Shannahan said he was constructively discharged but the
district court held otherwise, ruling that hostile statements by
the mayor were not enough. Wilson, 440 F. Supp. 2d at 102. We
agree that the mayor's criticisms did not constitute "working
conditions imposed by the employer . . . so onerous, abusive, or
unpleasant that a reasonable person in the employee's position
would have felt compelled to resign."2 The library "raid," to
which Shannahan also points, occurred after he told the city
council that he was resigning.
Donald P. also claimed violation of his first amendment
rights, pointing to new city bidding and insurance requirements for
contracts of $500 or more. The defendants offered a plausible
explanation for such requirements, which are hardly uncommon;
Donald P. pointed only to proof that he had erected some campaign
signs for the former mayor and donated a modest amount of money.

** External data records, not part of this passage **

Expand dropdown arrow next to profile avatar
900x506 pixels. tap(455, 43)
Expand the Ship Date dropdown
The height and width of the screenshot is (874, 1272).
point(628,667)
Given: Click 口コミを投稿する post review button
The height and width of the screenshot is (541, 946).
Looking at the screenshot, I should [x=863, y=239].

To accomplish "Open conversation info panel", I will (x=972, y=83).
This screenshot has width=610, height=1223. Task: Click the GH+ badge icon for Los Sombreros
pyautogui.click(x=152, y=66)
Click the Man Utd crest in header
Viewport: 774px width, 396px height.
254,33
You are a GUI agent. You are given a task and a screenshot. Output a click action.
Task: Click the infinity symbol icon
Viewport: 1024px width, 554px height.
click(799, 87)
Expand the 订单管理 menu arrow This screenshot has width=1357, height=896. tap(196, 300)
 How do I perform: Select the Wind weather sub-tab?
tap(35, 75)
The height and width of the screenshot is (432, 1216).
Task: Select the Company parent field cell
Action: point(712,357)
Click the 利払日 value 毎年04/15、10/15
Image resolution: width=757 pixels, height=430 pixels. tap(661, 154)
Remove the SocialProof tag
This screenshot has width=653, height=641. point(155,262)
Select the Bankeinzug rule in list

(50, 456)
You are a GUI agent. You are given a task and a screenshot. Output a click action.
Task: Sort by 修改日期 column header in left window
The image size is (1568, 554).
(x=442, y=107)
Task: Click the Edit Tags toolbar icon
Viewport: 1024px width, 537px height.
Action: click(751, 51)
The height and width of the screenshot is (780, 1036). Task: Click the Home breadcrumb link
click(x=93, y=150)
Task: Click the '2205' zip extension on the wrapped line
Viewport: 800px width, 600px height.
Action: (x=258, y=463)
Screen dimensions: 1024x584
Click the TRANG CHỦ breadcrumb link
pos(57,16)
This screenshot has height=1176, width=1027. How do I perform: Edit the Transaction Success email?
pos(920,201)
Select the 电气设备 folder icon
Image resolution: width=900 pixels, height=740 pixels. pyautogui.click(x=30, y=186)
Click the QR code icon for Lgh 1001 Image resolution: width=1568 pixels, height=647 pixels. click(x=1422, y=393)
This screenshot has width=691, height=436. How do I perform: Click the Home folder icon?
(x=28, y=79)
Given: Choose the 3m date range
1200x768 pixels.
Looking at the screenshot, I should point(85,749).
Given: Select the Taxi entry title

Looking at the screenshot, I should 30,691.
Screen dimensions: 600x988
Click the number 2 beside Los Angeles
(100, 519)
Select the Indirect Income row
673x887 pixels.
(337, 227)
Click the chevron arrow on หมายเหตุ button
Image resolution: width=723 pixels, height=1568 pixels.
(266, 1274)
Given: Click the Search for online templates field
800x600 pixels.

This is simply not enough to establish that the general
requirements for contractors were political revenge against him.
Mercado, 396 F.3d at 51.
2
Mercado-Alicea v. Puerto Rico Tourism Co., 396 F.3d 46, 52
(1st Cir. 2005) (quoting Suarez v. Pueblo Intern., Inc., 229 F.3d
49, 54 (1st Cir. 2000)); see also Reed v. MBNA Marketing Systems,
Inc., 333 F.3d 27, 33 (1st Cir. 2003) (constructive discharge
requires "harassment so severe and oppressive that staying on the
job while seeking redress--the rule save in unusual cases--is
'intolerable'").
-7-
Both Donald P. and Donald D. made state-law defamation
claims. Donald P.'s claims centered on statements attributed to
Moreau which concerned Donald P.'s status as a convicted felon and
his receipt of large payments under non-bid contracts for library
work. As to Donald D., the mayor had reportedly said that Donald
D. had deleted some computer files during the library search and
that he had produced campaign materials at the library.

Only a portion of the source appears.